**DATA SHOWN**
## Start

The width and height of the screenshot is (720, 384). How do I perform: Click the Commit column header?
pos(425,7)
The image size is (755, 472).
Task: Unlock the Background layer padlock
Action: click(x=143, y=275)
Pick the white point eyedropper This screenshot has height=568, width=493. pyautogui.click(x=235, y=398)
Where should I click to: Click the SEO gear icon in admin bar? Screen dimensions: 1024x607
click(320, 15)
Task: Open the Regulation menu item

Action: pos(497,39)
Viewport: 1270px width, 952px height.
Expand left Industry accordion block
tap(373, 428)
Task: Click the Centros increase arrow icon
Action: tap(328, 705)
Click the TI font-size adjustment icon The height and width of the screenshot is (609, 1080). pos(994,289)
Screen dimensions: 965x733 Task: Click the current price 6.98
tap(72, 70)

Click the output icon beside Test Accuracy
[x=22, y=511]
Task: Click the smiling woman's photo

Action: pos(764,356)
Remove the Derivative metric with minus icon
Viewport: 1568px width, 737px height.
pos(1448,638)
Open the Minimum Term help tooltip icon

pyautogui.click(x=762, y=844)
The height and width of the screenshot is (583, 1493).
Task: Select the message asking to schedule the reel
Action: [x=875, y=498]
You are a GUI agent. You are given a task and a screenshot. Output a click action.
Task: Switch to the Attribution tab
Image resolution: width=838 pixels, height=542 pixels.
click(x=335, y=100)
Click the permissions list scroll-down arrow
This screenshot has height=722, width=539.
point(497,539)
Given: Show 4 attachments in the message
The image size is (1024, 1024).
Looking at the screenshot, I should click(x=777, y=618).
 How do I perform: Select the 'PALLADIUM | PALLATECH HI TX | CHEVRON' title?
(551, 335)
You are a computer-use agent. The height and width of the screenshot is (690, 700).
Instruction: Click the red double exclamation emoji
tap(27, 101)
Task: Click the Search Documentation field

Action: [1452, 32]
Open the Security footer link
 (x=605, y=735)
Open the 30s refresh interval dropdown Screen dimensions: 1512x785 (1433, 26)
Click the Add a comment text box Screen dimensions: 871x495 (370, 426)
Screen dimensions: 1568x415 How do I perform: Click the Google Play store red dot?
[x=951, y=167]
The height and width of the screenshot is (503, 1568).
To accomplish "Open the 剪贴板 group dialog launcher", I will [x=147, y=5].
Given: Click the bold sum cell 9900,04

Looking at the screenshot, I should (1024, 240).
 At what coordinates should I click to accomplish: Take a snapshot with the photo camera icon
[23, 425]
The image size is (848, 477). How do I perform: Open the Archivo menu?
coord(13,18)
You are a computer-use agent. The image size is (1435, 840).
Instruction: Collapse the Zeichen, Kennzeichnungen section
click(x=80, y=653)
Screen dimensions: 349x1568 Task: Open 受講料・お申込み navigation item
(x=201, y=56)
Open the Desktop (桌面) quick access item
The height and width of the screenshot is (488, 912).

## End

Please render all of the rows above as a numbered list, dropping any blank lines.

**WRITTEN SOLUTION**
1. The width and height of the screenshot is (720, 384). How do I perform: Click the Commit column header?
2. pos(425,7)
3. The image size is (755, 472).
4. Task: Unlock the Background layer padlock
5. Action: click(x=143, y=275)
6. Pick the white point eyedropper This screenshot has height=568, width=493. pyautogui.click(x=235, y=398)
7. Where should I click to: Click the SEO gear icon in admin bar? Screen dimensions: 1024x607
8. click(320, 15)
9. Task: Open the Regulation menu item
10. Action: pos(497,39)
11. Viewport: 1270px width, 952px height.
12. Expand left Industry accordion block
13. tap(373, 428)
14. Task: Click the Centros increase arrow icon
15. Action: tap(328, 705)
16. Click the TI font-size adjustment icon The height and width of the screenshot is (609, 1080). pos(994,289)
17. Screen dimensions: 965x733 Task: Click the current price 6.98
18. tap(72, 70)
19. Click the output icon beside Test Accuracy
20. [x=22, y=511]
21. Task: Click the smiling woman's photo
22. Action: pos(764,356)
23. Remove the Derivative metric with minus icon
24. Viewport: 1568px width, 737px height.
25. pos(1448,638)
26. Open the Minimum Term help tooltip icon
27. pyautogui.click(x=762, y=844)
28. The height and width of the screenshot is (583, 1493).
29. Task: Select the message asking to schedule the reel
30. Action: [x=875, y=498]
31. You are a GUI agent. You are given a task and a screenshot. Output a click action.
32. Task: Switch to the Attribution tab
33. Image resolution: width=838 pixels, height=542 pixels.
34. click(x=335, y=100)
35. Click the permissions list scroll-down arrow
36. This screenshot has height=722, width=539.
37. point(497,539)
38. Given: Show 4 attachments in the message
39. The image size is (1024, 1024).
40. Looking at the screenshot, I should click(x=777, y=618).
41.  How do I perform: Select the 'PALLADIUM | PALLATECH HI TX | CHEVRON' title?
42. (551, 335)
43. You are a computer-use agent. The height and width of the screenshot is (690, 700).
44. Instruction: Click the red double exclamation emoji
45. tap(27, 101)
46. Task: Click the Search Documentation field
47. Action: [1452, 32]
48. Open the Security footer link
49.  (x=605, y=735)
50. Open the 30s refresh interval dropdown Screen dimensions: 1512x785 (1433, 26)
51. Click the Add a comment text box Screen dimensions: 871x495 (370, 426)
52. Screen dimensions: 1568x415 How do I perform: Click the Google Play store red dot?
53. [x=951, y=167]
54. The height and width of the screenshot is (503, 1568).
55. To accomplish "Open the 剪贴板 group dialog launcher", I will [x=147, y=5].
56. Given: Click the bold sum cell 9900,04
57. Looking at the screenshot, I should (1024, 240).
58.  At what coordinates should I click to accomplish: Take a snapshot with the photo camera icon
59. [23, 425]
60. The image size is (848, 477). How do I perform: Open the Archivo menu?
61. coord(13,18)
62. You are a computer-use agent. The image size is (1435, 840).
63. Instruction: Collapse the Zeichen, Kennzeichnungen section
64. click(x=80, y=653)
65. Screen dimensions: 349x1568 Task: Open 受講料・お申込み navigation item
66. (x=201, y=56)
67. Open the Desktop (桌面) quick access item
68. The height and width of the screenshot is (488, 912).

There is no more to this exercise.